Svenska: Tag då emot något av dem som offergåva [Muhammad]; så renar du dem [från synd] och hjälper dem att växa [i rättfärdighet]. Och be för dem, dina böner ger dem trygghet och tröst; Gud hör allt, vet allt. (Knut Bernström)

The story

Ibn Kathir notes this verse as the structural mandate for the Caliph (and by extension, the Islamic state) to collect zakāh. Abū Bakr aṣ-Ṣiddīq fought the riddah wars on this exact basis. When some bedouins refused to pay zakāh to the Caliph after the Prophet's ﷺ death (claiming the verse limited zakāh-collection to the Messenger ﷺ alone), Abū Bakr declared: 'By Allah! If they abstain from paying a bridle that they used to pay to the Messenger of Allah ﷺ, I will fight them for refraining from paying it.' Ibn Kathir adds the hadith of the Prophet's ﷺ practice: 'Whenever the Prophet ﷺ was brought charity, he used to invoke Allah for those who brought it.' When Ibn Abī Awfā's father brought his charity, the Prophet ﷺ said: 'O Allah! I invoke You for the family of Abū Awfā.' (Ṣaḥīḥ Muslim 1078.)

In the language

تُطَهِّرُهُمْ (tuṭahhiruhum, 'you cleanse them') is from ṭ-h-r, the root of ritual and moral purity. وَتُزَكِّيهِم (wa-tuzakkīhim, 'and you cause them to grow') is from z-k-w, the same root as zakāh itself: growth, purification, increase. The Quran's pun is structural: paying zakāh causes both the giver and the wealth to grow, even though the worldly accountant sees only depletion. صَلَاتَكَ سَكَنٌ لَّهُمْ (ṣalātaka sakanun lahum) uses sakan, the same word as in 30:21: tranquility, the place of rest. The Prophet's ﷺ duʿāʾ over the giver brings sakīnah down upon him.

Why this verse

Q 9:103 establishes zakāh's dual purpose: it cleanses (tuṭahhiruhum) the giver from sin and impurity, and it sanctifies (tuzakkīhim) the giver by causing growth in righteousness. The Prophet's ﷺ prayer over the giver brings sakīnah upon him.

Bring it into today

Pay zakāh annually with precision: 2.5% of qualifying wealth held above niṣāb for a lunar year. When you pay, recite Allah's name and the niyyah of zakāh (not just sadaqah). When you receive zakāh as a charity worker or recipient, make duʿāʾ for the giver, in imitation of the Prophet's ﷺ practice.

A reflection to carry

The verse's pairing of two verbs (cleanse and grow) is the structural theology of zakāh. Allah did not name it as a tax or a redistribution; He named it as a purification ritual that incidentally redistributes. The wealth in your hand carries impurities; the 2.5% you pay annually carries those impurities away. The remaining 97.5% is purified. The Prophetic prayer over the giver adds the second layer: divine sakīnah descends on the giver's heart and home. Modern Muslims often pay zakāh as a tax; recover it as a ritual.

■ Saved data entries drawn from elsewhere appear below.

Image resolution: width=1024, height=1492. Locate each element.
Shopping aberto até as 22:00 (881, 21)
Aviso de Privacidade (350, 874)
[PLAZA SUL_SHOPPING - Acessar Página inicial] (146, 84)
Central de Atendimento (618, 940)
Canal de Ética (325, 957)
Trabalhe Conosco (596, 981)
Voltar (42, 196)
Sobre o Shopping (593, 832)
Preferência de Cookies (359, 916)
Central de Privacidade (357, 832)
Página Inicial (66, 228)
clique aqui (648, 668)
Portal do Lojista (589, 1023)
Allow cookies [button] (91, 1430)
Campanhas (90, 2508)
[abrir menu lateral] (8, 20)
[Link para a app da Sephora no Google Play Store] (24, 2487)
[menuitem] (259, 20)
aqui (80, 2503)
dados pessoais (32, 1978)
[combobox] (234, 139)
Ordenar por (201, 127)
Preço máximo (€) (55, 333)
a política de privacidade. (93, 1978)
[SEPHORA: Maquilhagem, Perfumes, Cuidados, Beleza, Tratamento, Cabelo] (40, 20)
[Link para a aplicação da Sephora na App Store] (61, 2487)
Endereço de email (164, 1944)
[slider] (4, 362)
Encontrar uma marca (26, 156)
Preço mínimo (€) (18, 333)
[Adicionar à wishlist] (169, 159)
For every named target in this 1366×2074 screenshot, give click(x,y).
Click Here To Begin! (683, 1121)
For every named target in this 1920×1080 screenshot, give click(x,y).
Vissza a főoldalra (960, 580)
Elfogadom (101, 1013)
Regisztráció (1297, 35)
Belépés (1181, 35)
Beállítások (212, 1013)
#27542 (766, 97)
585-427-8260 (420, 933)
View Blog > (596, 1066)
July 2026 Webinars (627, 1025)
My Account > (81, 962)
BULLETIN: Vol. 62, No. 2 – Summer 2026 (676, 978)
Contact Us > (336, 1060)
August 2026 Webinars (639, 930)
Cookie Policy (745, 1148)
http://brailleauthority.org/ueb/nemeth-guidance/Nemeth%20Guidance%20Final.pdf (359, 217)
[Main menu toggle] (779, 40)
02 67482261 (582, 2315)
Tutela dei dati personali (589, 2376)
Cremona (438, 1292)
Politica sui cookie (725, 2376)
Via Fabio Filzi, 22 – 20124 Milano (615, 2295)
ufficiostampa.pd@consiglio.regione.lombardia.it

Read the longer reflection

Ibn Kathir's commentary on the Abū Bakr riddah-war is operationally severe. Some bedouin tribes after the Prophet's ﷺ death claimed they would still pray but would not pay zakāh, arguing the verse's 'khudh min amwālihim' was addressed to the Messenger ﷺ specifically. Abū Bakr disagreed structurally: the obligation is to pay zakāh; the addressee of the collecting-verse is whoever holds the legitimate community's authority. Abū Bakr fought, the bedouins lost, the Caliphate's right to collect zakāh was established. The doctrinal and operational point: zakāh is not optional charity scaled to feeling; it is a structural pillar of Islam, payable by every qualifying Muslim, collectible by the legitimate authority, and verbally honored by the receiver.